### THE TASK
Present the count of lines in the entries below that hold "agent", and present nothing else.

### EXTRACTED ENTRIES
=== Begin Enclosure ===
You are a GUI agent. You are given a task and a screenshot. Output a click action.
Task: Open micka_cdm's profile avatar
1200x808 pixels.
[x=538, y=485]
=== End Enclosure ===
=== Begin Enclosure ===
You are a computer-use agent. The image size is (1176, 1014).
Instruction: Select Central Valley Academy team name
=== End Enclosure ===
### EXPECTED ANSWER
2